Presidency spokesperson, Vincent Magwenya, said at a media briefing to announce Ramaphosa’s programme for the coming week that the process of filling both “vacancies” in his cabinet would be completed “in a matter of days.”

“There are vacancies in the cabinet. We also have a vacancy in the role of the deputy president. There is a sense of urgency that the president fills those vacancies as soon as possible,” Magwenya said. “In a matter of days that announcement will be made.”

On Tuesday, Finance Minister Enoch Godongwana was sworn in as an MP, making space for Ramaphosa to appoint an electricity minister from outside parliament. Mashatile and several other ANC leaders, including former KwaZulu-Natal premier Sihle Zikalala, have also been moved to the national assembly ahead of their appointment to cabinet.

Magwenya defended the president’s pace in making the appointments, in particular the electricity minister, saying that Ramaphosa had been “seized with the electricity crisis for quite some time”.

The reshuffle could not be carried out quickly because there was a “lot of complexity” that had to be looked at, including the stability of government and the implementation of existing state programmes.

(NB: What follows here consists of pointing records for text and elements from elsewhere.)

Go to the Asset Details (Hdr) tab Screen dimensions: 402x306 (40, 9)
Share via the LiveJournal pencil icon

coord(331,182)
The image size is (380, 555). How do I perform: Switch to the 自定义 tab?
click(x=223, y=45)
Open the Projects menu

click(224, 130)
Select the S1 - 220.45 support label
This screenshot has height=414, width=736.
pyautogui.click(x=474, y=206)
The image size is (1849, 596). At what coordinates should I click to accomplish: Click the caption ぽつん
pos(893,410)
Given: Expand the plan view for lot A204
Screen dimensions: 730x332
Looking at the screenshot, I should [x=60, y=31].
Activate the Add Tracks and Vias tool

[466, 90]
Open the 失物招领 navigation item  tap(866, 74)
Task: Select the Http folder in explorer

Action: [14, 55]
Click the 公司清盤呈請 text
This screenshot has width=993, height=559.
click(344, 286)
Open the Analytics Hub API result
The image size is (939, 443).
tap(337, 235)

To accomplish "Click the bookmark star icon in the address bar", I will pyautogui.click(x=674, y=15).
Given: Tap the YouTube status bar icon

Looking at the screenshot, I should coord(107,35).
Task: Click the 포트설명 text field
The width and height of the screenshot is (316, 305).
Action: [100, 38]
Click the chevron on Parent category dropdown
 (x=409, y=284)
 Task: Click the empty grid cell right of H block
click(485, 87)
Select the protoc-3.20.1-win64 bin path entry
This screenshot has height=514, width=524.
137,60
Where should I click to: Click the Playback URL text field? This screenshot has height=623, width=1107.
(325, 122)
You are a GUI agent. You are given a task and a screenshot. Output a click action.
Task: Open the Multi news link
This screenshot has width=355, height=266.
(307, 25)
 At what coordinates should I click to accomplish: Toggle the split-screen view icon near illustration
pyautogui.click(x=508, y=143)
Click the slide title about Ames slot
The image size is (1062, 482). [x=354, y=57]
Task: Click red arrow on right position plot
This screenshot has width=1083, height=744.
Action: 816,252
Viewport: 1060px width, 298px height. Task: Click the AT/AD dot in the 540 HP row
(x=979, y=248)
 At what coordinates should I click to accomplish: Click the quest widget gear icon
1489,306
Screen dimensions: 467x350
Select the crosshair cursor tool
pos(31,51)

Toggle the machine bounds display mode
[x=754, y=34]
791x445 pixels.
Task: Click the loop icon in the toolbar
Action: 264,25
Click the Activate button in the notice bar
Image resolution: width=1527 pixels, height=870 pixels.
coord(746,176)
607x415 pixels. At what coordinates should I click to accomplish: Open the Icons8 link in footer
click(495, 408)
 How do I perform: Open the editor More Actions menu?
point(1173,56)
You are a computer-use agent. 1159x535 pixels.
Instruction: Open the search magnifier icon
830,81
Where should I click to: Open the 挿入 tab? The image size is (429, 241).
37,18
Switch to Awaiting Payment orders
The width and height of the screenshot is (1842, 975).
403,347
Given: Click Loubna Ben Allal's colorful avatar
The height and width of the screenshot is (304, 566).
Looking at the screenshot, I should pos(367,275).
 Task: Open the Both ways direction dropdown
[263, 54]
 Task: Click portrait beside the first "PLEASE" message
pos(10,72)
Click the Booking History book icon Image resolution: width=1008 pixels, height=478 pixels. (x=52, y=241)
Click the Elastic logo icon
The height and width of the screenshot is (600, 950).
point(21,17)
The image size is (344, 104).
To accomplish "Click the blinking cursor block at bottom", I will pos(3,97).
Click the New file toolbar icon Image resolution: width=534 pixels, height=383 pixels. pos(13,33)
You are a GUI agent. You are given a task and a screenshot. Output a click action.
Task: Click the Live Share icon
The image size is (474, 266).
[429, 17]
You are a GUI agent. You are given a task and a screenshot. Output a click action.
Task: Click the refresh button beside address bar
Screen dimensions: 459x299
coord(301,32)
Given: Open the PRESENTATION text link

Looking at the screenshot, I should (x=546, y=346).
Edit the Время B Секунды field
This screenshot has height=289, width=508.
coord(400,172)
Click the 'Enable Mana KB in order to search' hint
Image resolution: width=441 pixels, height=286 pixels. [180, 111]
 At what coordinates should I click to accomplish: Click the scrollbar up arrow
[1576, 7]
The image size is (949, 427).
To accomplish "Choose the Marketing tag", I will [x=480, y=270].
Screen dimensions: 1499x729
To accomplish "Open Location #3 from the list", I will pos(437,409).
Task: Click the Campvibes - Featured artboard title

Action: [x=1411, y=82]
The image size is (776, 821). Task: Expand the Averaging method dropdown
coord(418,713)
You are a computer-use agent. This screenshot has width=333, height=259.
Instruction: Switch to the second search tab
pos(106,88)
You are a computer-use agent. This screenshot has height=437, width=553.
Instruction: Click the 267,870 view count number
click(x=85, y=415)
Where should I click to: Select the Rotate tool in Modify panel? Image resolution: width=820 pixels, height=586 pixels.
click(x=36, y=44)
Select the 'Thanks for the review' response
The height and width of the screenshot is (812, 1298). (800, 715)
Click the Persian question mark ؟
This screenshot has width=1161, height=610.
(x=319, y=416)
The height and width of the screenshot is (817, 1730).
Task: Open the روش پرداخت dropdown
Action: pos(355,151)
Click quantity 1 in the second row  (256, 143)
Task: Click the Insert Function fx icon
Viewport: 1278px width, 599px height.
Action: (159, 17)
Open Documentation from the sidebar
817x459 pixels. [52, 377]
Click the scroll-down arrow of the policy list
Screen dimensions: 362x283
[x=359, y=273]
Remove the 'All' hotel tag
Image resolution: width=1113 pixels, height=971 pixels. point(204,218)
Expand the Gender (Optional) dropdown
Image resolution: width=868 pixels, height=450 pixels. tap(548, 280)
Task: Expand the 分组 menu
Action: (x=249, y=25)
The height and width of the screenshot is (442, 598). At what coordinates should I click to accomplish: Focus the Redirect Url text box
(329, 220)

“The management of the cabinet is not something that can be conducted in haste,” he said.

Mawenya said that the work of departments and of the administration in general  was continuing “so the fact that we have vacancies in cabinet has not hindered the work of the government”.

“The president is aware that he has to fill those vacancies. The vacancies will be filled. The amount of time it has taken for him to consult and to apply his mind has in no way been to the detriment of the work of the government,” Magwenya said.

Magwenya also defended the Ramaphosa administration’s level of seriousness in dealing with the electricity crisis and the corruption at Eskom, saying that the declaration of the state of disaster was an indication of this.

“The declaration of the state of disaster is another signal of the level of seriousness that the government has towards this crisis. On the one hand, responding to the impact of load-shedding and making sure that we can accelerate various programmes that will get us more megawatts into the grid,” he said. “A lot has been done over the past six to nine months.”

Magwenya said  former Eskom chief executive Andre de Ruyter — who was fired last week over a tell-all interview with eNCA in which he claimed cabinet-level involvement in looting the entity — should have taken the information at his disposal to law enforcement agencies so that it could be investigated.

De Ruyter said in the interview that he had been unable to “energise” top police and State Security Agency leadership to intervene at Eskom.

Magwenya said that the president did not have the names of the cabinet members allegedly involved in, and with knowledge of, the syndicate operations at Eskom and could not respond to or act on “generic suggestions about individuals”.

He said it was “public knowledge” that Eskom was in the grip of criminal syndicates and that the government had responded to this by deploying a variety of state agencies, including intelligence and the revenue service, who were “dealing with every aspect of wrongdoing taking place at Eskom.”

Magwenya said that because of the “level of criminality” at Eskom, it was “going to take time” for law enforcement to deal with the syndicates operating at the entity.